Once on the ground we cleared immigration, and the taxi was waiting, i had to go back into the airport cause i forgot to exchange money, then like the doofus i am, i think i exchanged too much, gonna had to see if the guy at B&s is heading back anytime soon to buy some of this off of me. I ended up sharing the taxi with the swiss guy who didn't have a place to stay, unfortunately when he got there it was completely booked. the room was nice, it had a balcony and tea and coffee service, i'm pretty sure it catered mostly to europeans, as the welcome guide was in dutch, english and french, (surinam being a former dutch colony leads me down that path).

Finally got to bed around 2.30, its gonna be a long day tomorrow trying to get to french guinea and onto brasil.

Friday, August 13, 2010

Stalemate in Trinidad


Got up super early to head to trinidad, it was a quick ride to the airport from NP's, Luis is a good transport man for Nelson, the consummate professional. Got checked in and through immigration with no hassle, did get a little confused in the airport looking to find where i needed to pay the exit tax, once i found it it was smooth sailing, got my receipt and into the queue.

With the stamp out i headed to the boarding area, making a b-line to the first coffee shop, it was way to early to be working with out any java in me, got the grande, which was more like a small dixie cup, the kind you would use in the bathroom for kids to rinse after brusing their teeth, needless to say it was an expresso shot with leche (milk) so it tasted good and went down smooth.

Having arrived at the airport almost 3 hours early, seeing as how they close check in an hour and a half before the planes leave, it was a necessary evil not knowing how the immigration queues would be. It was a little chaotic, with all the announcements coming over in spanish, then coming over in barely audible english, i found it hard to determain when they were actually boarding for my flight, and why there were so many people at the gate for the small tubo prop that would take us to trinidad.

The flight it self was non eventful, personally i don't like tubo props at all, they remind me of the flights i took when i was at philmont from colorado springs into santa fe, those were always really bumby and not at all fun.

Screenshot grounding records:
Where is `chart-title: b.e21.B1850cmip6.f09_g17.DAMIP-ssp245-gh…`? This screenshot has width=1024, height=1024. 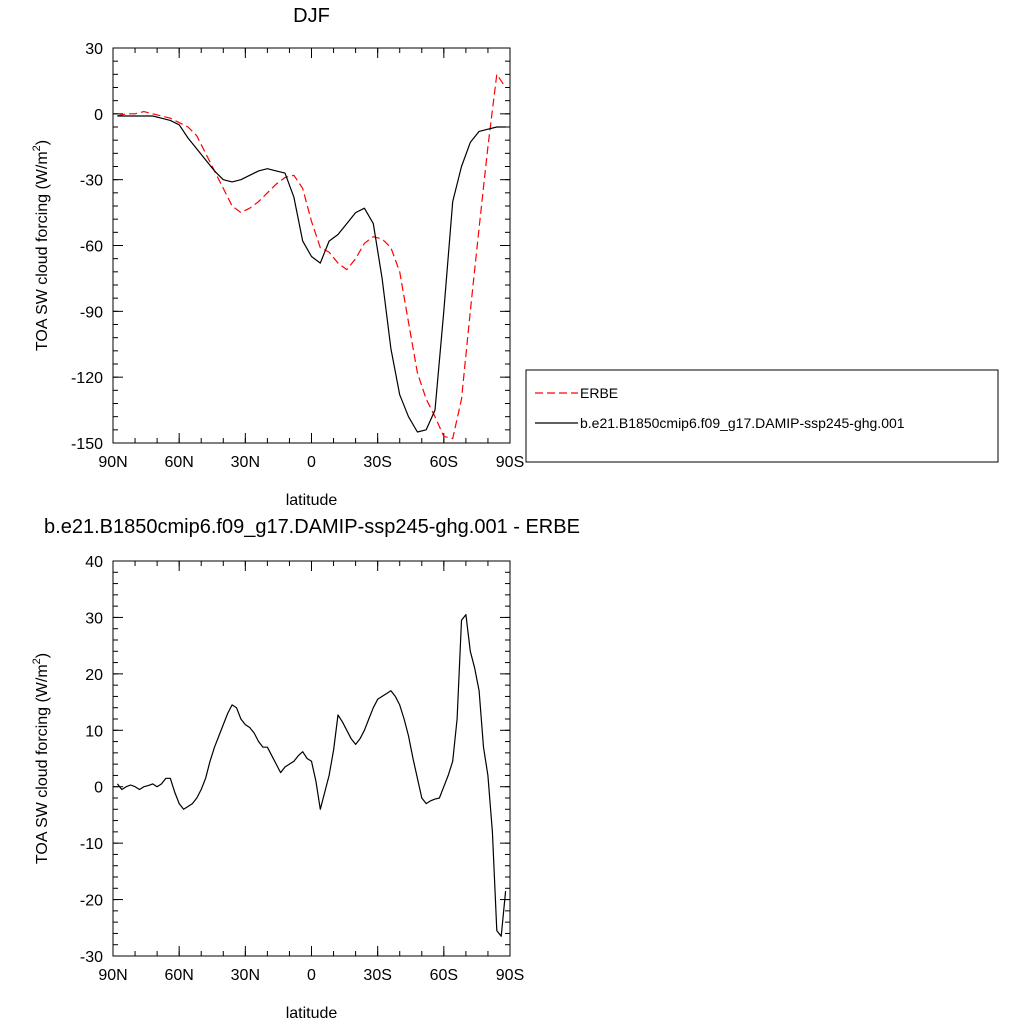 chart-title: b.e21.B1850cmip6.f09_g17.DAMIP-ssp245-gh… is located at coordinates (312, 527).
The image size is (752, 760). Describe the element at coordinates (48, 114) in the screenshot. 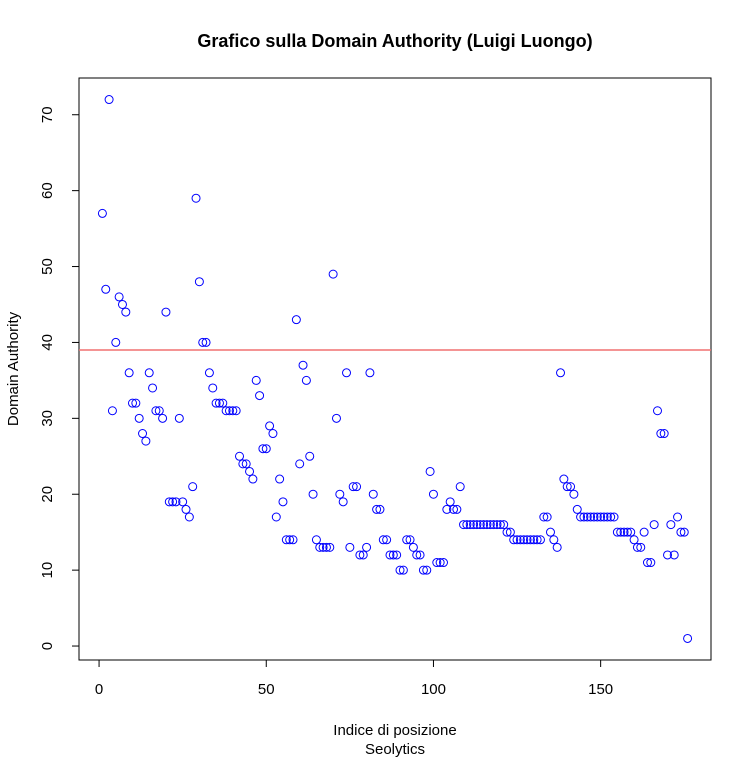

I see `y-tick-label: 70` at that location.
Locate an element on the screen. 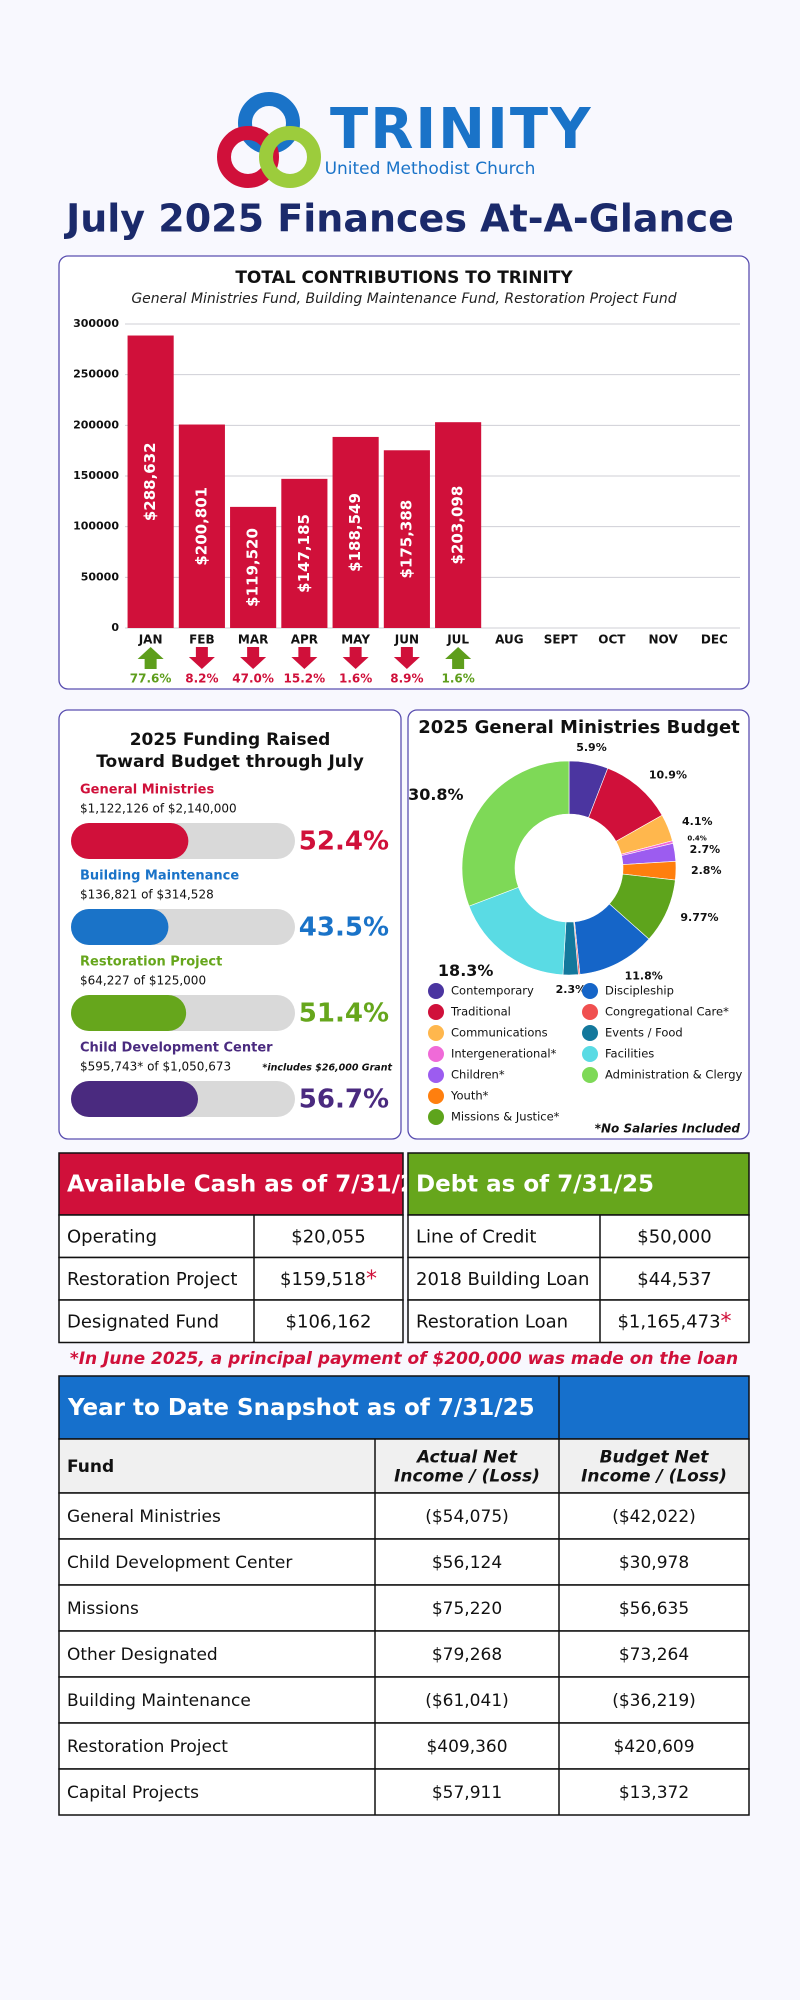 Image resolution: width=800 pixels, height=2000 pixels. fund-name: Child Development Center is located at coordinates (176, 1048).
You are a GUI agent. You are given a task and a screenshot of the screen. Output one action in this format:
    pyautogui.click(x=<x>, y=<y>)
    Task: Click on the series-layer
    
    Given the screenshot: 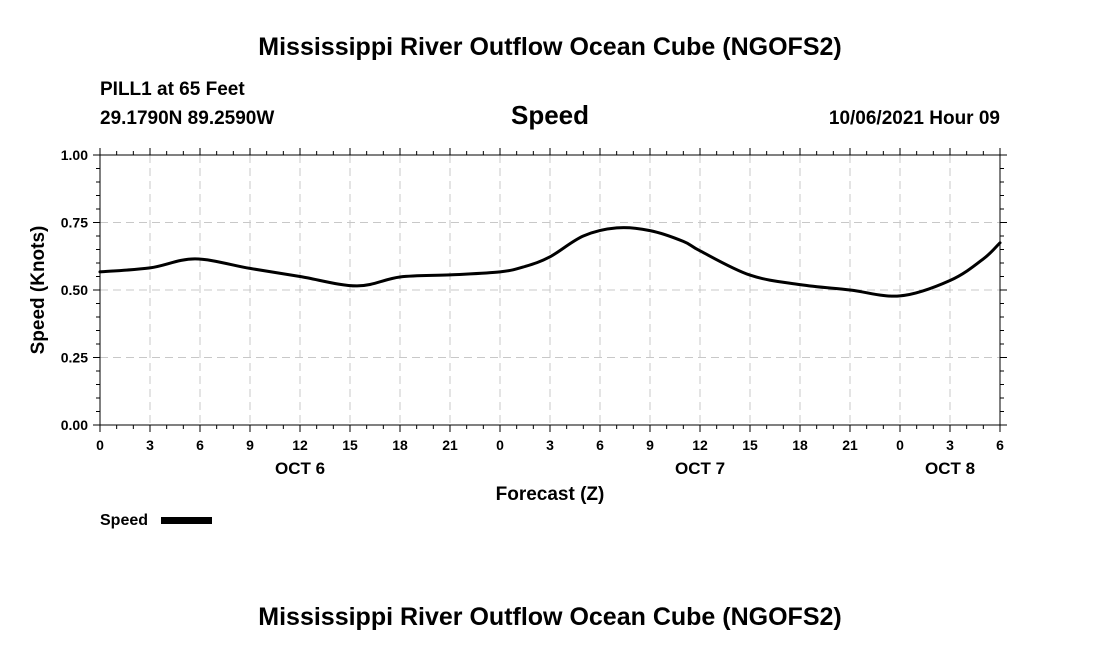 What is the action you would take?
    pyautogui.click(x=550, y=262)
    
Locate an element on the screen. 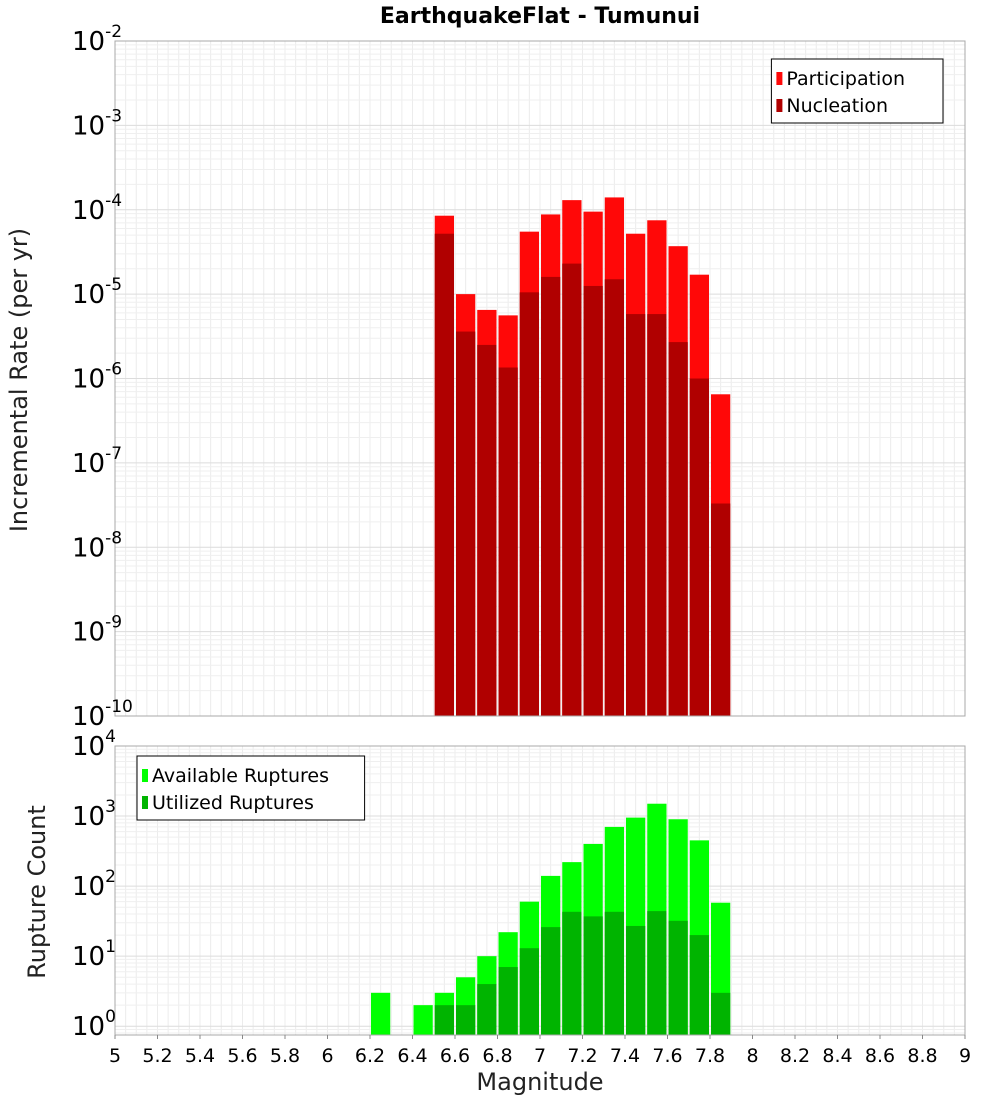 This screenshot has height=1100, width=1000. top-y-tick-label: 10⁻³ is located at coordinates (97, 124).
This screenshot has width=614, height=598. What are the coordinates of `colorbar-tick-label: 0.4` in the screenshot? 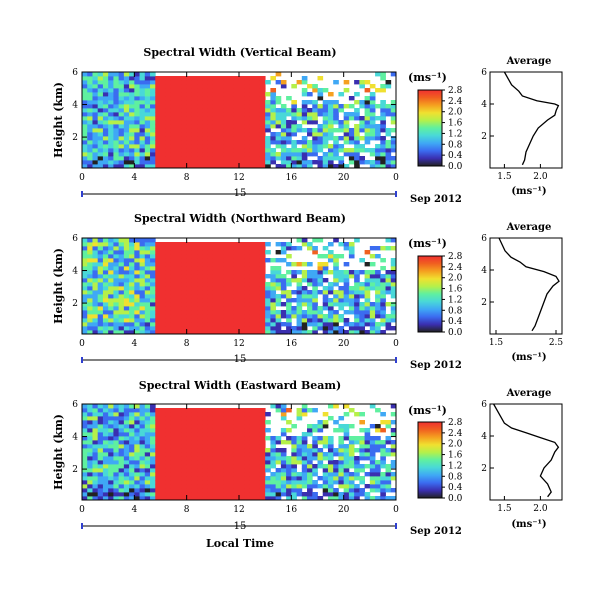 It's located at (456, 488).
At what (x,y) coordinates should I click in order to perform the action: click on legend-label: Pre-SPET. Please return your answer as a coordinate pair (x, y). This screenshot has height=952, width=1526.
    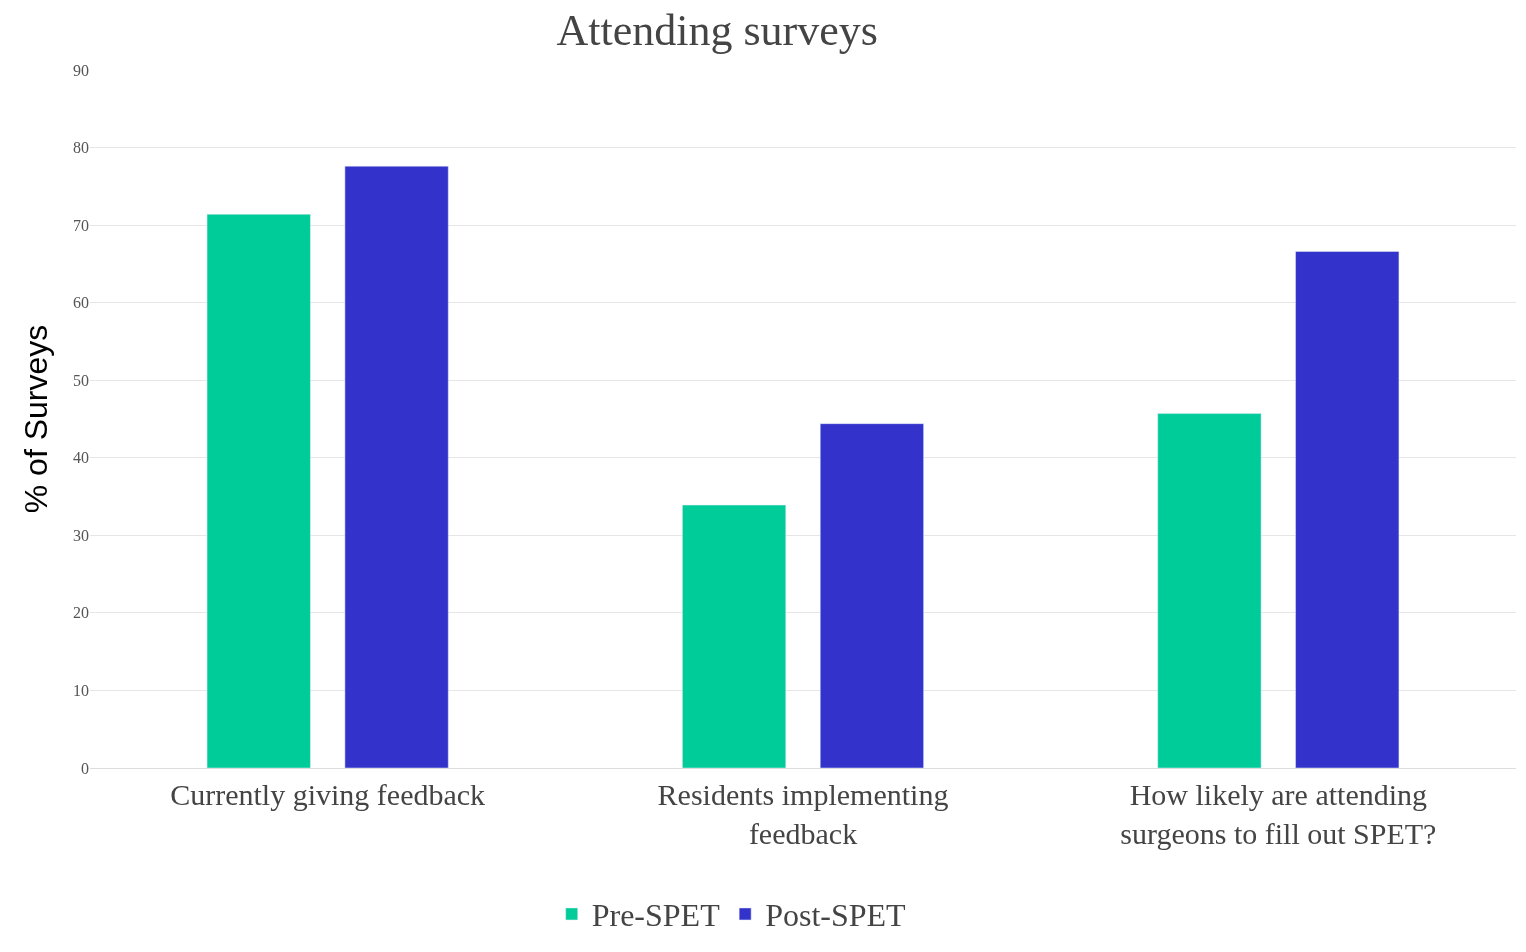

DIRECTIVE A: Duplicate the part of the records that opens with the line containing "The image size" and closes with the line containing "at that location.", and leave the pictures out.
DIRECTIVE B: Go on with the travel diary from the point where it stops.
The travel diary and the records are unrelated material.

RESPONSE A:
The image size is (752, 760). Describe the element at coordinates (48, 114) in the screenshot. 

I see `y-tick-label: 70` at that location.

RESPONSE B:
Once in trinidad i had three chances to get to either guyana or suriname. it seems as though caribbean airlines is content with massively over booking there flights into guyana, every single one of there flights over the next two months is oversold....my reaction of course was "seriously...every single flight is over booked?" that of course didn't get the reaction from the gate agent that i expected. So after spending 10 hours in the trinidad airport going on standby again and again, i find out from the gate agent that she will not sell me a ticket one way to paramaribo suriname. That they will not let me on the plane if all i have is a one way ticket...i'm thinking bullship, as there website would very gladly sell me that ticket.

so at 10 it was no luck with anything so i had to find a hotel near the airport to make it back, i wasn't about to go all the way to port of spain to have to make it back again in the morning, so i found a place called the airport in, and as luck would have it they had a room, for 80US of course, that puts my knickers into a bunch and really takes a bite into my hotel budget for this leg of the trip...

Now i'm just worried that i'm not going to be able to make it back into south america for a decent amount of money, that i'm going to be stuck in the caribbean, not at all what i want to be, seeign as i have the visa's i need for s. america i don't want that to go to waste, but if this is any precursor to how things are going to be going once i get moving again, i'm in for a hell of a lot of trouble.

So a good nights sleep i think is what i need, a beer would work well too, but i don't think that the proprietors of this establishment are going to accommodate me there.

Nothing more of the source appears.